Generated Tests and TDD 64

Posted by Uncle Bob Thu, 10 Jan 2008 19:59:30 GMT

TDD has become quite popular, and many companies are attempting to adopt it. However, some folks worry that it takes a long time to write all those unit tests and are looking to test-generation tools as a way to decrease that burden.

The burden is not insignificant. FitNesse, an application created using TDD, is comprised of 45,000 lines of Java code, 15,000 of which are unit tests. Simple math suggests that TDD increases the coding burden by a full third!

Of course this is a naive analysis. The benefits of using TDD are significant, and far outweigh the burden of writing the extra code.

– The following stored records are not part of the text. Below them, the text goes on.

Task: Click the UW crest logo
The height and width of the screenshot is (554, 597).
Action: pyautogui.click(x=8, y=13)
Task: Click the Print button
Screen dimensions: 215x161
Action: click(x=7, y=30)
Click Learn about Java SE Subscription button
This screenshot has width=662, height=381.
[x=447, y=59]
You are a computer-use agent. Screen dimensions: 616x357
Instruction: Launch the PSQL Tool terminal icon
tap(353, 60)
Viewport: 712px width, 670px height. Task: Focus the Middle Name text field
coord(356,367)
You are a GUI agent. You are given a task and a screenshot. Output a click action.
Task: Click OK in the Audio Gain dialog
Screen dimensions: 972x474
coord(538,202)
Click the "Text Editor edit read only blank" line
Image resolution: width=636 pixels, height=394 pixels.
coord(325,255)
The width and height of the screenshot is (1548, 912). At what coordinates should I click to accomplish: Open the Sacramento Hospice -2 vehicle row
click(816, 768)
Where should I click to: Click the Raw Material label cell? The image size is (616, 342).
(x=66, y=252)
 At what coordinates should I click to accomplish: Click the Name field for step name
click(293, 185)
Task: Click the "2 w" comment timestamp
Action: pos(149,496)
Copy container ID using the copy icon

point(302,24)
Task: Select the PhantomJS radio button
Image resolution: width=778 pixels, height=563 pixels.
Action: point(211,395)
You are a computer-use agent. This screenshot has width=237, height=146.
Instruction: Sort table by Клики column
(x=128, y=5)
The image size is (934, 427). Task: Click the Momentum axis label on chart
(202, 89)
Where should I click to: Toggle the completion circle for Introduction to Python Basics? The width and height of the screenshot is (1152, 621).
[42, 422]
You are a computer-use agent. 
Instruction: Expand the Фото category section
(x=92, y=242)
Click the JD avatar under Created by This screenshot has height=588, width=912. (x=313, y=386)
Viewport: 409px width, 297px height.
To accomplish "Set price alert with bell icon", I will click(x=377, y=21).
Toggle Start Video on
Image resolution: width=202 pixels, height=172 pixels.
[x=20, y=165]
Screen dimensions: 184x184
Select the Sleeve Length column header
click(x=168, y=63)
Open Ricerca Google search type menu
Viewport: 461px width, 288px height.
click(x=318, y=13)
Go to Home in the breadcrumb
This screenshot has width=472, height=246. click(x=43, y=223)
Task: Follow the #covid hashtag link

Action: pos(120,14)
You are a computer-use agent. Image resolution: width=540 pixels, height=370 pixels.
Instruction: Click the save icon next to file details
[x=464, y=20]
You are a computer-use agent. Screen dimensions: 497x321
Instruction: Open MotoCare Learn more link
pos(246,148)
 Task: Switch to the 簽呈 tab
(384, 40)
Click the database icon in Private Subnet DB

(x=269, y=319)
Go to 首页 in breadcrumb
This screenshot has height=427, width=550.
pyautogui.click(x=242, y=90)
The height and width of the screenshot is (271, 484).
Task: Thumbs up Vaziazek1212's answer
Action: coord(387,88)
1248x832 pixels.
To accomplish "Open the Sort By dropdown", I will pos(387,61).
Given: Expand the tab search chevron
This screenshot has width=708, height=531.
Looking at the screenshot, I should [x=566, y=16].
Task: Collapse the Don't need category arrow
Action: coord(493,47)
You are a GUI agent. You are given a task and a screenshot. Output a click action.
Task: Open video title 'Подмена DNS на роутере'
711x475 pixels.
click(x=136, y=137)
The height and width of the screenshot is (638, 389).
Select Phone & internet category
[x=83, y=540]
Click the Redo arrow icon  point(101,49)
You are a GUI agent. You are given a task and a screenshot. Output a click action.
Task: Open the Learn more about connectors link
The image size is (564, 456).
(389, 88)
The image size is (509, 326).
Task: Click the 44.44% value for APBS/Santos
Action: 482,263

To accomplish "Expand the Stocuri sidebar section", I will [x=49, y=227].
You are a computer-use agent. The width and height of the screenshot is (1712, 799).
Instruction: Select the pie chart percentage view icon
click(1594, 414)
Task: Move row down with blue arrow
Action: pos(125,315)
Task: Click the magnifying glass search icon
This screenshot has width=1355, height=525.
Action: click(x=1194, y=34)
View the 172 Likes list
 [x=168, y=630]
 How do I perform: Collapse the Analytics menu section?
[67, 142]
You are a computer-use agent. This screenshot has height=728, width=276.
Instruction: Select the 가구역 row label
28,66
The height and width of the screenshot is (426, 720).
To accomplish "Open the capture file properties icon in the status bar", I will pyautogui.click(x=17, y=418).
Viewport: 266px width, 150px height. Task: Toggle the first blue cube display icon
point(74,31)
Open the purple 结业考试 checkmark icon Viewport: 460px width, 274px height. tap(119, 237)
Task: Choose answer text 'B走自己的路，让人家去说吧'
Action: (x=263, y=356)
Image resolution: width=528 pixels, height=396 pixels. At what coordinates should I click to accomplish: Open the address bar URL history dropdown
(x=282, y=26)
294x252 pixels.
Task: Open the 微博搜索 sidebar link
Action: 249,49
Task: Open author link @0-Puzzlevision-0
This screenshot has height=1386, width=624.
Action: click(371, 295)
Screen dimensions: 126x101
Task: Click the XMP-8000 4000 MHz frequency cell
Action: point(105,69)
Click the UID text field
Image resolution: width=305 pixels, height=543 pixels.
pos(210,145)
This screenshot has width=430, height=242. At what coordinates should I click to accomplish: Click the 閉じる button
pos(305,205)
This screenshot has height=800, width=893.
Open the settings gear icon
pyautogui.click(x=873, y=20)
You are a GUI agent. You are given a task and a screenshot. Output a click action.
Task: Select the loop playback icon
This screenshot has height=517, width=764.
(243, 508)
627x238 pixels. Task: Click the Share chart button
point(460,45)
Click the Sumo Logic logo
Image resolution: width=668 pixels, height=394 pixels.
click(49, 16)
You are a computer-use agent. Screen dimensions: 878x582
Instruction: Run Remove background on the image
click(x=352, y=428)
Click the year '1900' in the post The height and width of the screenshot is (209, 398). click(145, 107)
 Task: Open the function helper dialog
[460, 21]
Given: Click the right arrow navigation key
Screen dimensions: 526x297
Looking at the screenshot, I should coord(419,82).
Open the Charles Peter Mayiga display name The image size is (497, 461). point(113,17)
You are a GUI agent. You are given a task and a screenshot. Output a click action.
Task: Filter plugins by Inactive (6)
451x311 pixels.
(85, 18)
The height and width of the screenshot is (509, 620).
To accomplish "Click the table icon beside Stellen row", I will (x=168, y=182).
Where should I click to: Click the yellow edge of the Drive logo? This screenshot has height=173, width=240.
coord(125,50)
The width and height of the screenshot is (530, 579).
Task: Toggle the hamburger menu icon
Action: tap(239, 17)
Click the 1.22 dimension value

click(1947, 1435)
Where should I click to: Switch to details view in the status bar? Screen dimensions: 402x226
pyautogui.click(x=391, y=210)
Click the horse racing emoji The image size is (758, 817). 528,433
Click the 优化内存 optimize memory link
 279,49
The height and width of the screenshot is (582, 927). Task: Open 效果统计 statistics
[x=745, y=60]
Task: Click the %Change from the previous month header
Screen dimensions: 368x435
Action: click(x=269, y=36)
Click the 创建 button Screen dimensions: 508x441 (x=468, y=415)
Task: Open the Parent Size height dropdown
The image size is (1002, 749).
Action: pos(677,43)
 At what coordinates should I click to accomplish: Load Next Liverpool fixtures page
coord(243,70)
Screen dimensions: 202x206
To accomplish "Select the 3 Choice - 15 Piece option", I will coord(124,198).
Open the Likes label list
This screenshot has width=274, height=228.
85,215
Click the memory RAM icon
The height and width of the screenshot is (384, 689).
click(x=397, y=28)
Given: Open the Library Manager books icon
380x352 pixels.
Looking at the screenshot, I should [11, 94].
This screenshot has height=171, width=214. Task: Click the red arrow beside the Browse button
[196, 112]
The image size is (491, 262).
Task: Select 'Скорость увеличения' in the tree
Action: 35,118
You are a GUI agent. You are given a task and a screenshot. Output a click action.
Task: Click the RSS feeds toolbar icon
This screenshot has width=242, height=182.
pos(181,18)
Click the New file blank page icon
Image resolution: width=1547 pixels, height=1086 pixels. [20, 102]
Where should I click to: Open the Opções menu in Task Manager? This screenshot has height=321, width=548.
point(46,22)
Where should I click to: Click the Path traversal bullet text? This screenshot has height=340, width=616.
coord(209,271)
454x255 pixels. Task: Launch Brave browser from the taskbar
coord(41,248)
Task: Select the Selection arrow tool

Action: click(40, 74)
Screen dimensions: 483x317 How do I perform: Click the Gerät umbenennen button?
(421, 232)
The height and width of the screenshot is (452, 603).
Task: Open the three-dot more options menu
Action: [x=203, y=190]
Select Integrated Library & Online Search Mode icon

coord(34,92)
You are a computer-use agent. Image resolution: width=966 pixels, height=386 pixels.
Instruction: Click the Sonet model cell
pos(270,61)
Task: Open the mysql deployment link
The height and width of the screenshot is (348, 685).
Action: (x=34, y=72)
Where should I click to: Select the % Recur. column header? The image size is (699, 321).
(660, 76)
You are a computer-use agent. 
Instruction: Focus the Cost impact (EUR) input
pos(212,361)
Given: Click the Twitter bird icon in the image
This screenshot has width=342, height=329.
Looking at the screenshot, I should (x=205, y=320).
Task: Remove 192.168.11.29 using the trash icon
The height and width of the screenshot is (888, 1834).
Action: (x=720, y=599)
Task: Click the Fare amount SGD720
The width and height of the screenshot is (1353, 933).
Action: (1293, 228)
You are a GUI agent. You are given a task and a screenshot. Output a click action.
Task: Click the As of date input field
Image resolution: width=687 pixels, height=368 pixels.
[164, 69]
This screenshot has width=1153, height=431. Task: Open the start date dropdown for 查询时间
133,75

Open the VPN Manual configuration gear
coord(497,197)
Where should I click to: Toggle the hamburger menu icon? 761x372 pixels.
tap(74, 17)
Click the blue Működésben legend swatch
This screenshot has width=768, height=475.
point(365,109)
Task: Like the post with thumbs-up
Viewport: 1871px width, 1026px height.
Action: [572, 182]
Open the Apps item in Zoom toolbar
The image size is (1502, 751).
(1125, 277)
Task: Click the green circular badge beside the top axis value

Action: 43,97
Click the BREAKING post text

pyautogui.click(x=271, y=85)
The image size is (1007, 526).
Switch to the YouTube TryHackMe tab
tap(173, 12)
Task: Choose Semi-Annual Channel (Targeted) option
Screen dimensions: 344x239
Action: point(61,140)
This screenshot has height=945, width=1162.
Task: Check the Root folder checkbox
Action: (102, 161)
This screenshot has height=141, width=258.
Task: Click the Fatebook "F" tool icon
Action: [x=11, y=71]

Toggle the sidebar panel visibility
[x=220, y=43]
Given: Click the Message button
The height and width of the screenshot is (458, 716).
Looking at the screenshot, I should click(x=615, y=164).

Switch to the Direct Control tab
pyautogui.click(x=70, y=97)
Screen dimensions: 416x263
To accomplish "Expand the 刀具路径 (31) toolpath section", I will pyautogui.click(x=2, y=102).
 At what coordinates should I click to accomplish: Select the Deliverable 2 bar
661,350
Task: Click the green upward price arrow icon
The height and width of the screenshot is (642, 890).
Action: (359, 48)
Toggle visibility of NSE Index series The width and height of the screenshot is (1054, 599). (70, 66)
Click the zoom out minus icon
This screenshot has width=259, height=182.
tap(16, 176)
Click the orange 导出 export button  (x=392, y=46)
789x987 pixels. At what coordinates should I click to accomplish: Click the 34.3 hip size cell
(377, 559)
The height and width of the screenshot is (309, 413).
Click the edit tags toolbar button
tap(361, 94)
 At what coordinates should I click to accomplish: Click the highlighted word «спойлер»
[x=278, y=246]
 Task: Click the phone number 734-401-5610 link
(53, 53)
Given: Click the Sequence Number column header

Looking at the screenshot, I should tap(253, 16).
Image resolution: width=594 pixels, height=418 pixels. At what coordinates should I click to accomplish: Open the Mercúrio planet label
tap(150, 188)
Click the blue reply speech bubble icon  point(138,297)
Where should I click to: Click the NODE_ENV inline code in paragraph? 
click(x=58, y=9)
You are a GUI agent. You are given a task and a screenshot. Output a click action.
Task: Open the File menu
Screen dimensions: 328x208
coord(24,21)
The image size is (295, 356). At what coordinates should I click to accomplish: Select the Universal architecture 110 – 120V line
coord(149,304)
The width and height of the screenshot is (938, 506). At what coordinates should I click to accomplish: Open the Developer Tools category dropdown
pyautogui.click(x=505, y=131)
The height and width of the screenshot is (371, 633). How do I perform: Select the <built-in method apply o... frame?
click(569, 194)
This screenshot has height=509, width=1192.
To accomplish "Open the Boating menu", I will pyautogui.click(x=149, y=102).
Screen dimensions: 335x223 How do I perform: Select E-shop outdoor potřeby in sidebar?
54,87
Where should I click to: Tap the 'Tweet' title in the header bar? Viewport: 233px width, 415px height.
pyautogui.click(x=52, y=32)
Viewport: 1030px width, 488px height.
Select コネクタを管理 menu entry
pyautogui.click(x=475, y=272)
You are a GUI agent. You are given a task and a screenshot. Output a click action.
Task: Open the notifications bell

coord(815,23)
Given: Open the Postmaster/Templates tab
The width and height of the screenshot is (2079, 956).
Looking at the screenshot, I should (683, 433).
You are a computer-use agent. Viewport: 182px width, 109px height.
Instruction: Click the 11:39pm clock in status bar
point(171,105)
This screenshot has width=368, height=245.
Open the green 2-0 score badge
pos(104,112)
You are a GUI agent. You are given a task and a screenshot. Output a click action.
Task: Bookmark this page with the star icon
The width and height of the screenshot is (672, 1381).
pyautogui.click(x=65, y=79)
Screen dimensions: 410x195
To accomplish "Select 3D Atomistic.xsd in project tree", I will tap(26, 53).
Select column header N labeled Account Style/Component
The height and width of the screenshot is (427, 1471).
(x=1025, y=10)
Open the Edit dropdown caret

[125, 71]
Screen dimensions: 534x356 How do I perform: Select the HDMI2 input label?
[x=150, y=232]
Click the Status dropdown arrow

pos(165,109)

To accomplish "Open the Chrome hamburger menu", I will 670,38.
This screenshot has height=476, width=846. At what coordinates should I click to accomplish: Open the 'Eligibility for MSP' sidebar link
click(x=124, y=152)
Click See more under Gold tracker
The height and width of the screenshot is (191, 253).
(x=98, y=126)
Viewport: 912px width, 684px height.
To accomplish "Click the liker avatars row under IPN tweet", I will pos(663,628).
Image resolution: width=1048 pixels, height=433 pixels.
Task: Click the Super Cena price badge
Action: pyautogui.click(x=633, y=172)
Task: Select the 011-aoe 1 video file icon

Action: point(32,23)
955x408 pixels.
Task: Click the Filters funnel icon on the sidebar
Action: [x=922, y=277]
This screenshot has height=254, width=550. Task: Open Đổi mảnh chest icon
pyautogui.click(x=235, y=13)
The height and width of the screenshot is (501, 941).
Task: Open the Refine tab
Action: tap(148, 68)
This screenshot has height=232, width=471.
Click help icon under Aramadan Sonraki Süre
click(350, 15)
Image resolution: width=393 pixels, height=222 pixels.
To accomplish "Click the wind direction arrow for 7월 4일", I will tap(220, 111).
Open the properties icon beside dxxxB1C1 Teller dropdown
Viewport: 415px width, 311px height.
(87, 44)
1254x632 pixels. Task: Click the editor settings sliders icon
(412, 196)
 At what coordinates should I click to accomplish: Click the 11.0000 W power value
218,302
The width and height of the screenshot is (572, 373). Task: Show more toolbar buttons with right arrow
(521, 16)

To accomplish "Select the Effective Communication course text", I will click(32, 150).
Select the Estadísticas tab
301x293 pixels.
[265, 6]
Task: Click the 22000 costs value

But that 33% still feels “extra” and tempts people to find ways to shrink it without losing any of the benefits.

Test Generators.

Some folks have put their hope in tools that automatically generate tests by inspecting code. These tools are very clever. They generate random calls to methods and remember the results. They can automatically build mocks and stubs to break the dependencies between modules. They use remarkably clever algorithms to choose their random test data. They even provide ways for programmers to write plugins that adjust those algorithms to be a better fit for their applications.

The end result of running such a tool is a set of observations. The tool observes how the instance variables of a class change when calls are made to its methods with certain arguments. It notes the return values, changes to instance variables, and outgoing calls to stubs and mocks. And it presents these observations to the user.

The user must look through these observations and determine which are correct, which are irrelevant, and which are bugs. Once the bugs are fixed, these observations can be checked over and over again by re-running the tests. This is very similar to the record-playback model used by GUI testers. Once you have registered all the correct observations, you can play the tests back and make sure those observations are still being observed.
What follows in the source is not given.